NASA informed us Monday that there’s salt water on Mars. Then on Friday, we have Matt Damon there too. In fact, Damon may have the most miles traveling in space as a movie star since he was, just a year ago, also on another planet other than Earth along with Matthew McConaughey in Interstellar.

the martianDamon, as Mark, is now left alone due to the rest of the on board NASA crew believing he’s been killed in a violent dust storm on the surface of Mars from which they blast off to safety for the mother ship called Hermes. Melissa (Jessica Chastain), as commander of the NASA visit to Mars, gives the order to leave Mark behind.

But Mark is alive. He must use his intelligence and talents to stay that way on the barren orb. That’s most of what The Martian is. Any insurmountable problem he’s confronted with is not insurmountable. Every issue solved for Mark comes around in what you could call a deus ex machina mode. All are amazing. Most of the solutions are Mark’s, like growing his own food. After he figures out how to talk with his NASA colleagues back on Earth, some of the deus ex machina machinations are theirs.

Don’t get me wrong. I’m a big Damon fan. I’m a big Chastain fan, too. But The Martian is a two hour, entertainment commercial for NASA. I further hasten to add: I’m a fan of NASA. I believe exploring space is something our nation should fund. On the other hand, had Drew Goddard’s script been more subtle, I would have been more comfortable with the stranding of an American on the red planet.
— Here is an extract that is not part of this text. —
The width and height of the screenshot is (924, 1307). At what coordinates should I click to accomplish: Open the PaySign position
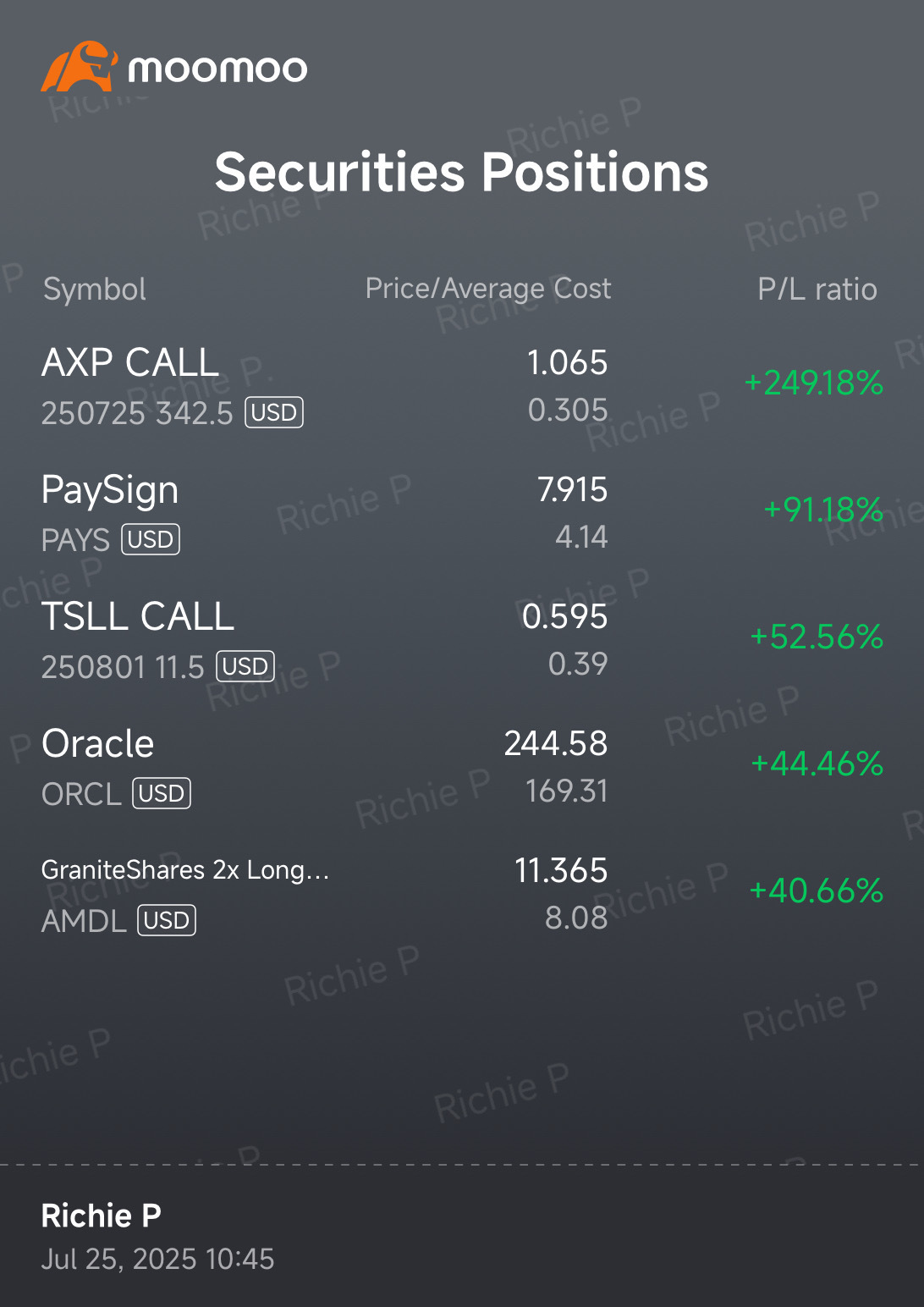coord(462,514)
the martianVisually, Ridley Scott’s film is striking. All the recent photos taken on Mars by NASA are what you see as Mark won’t give up on saving his own butt 50 million miles from home. Inside the giant Hermes ship, all looks authentic, and space flight scenes are awesomely believable. Stanley Kubrick got all of that nailed nearly a half century ago with his odyssey in space.

What gave me discomfort was the script’s need to end so many scenes with a goofy punch line. Yes, folks in the military and the space program do such on occasion, but most of those in The Martian are silly and hang heavy. There’s a running joke about Melissa’s penchant for disco music; too many times going to that one.

Jeff Daniels plays the NASA head decision maker. He does Teddy in The Martian precisely the same as he does Will in HBO’s The Newsroom. In fact, I kept thinking about The Newsroom as I watched Scott’s film. I couldn’t put it out of my mind that The Martian might be The Newsroom, only in space.

Former SNL cast member Kristen Wiig, along with Kate Mara and Chiwetel Ejiofor are not given any depth of character in the roles they play to make it possible say much about their performances. All are fine actors who, like Damon, Chastain and Daniels, have shown their talent in much better movies.

That said, lets hope anti-space program politicians don’t try to cut the NASA budget further even if The Martian doesn’t hit it out of the park.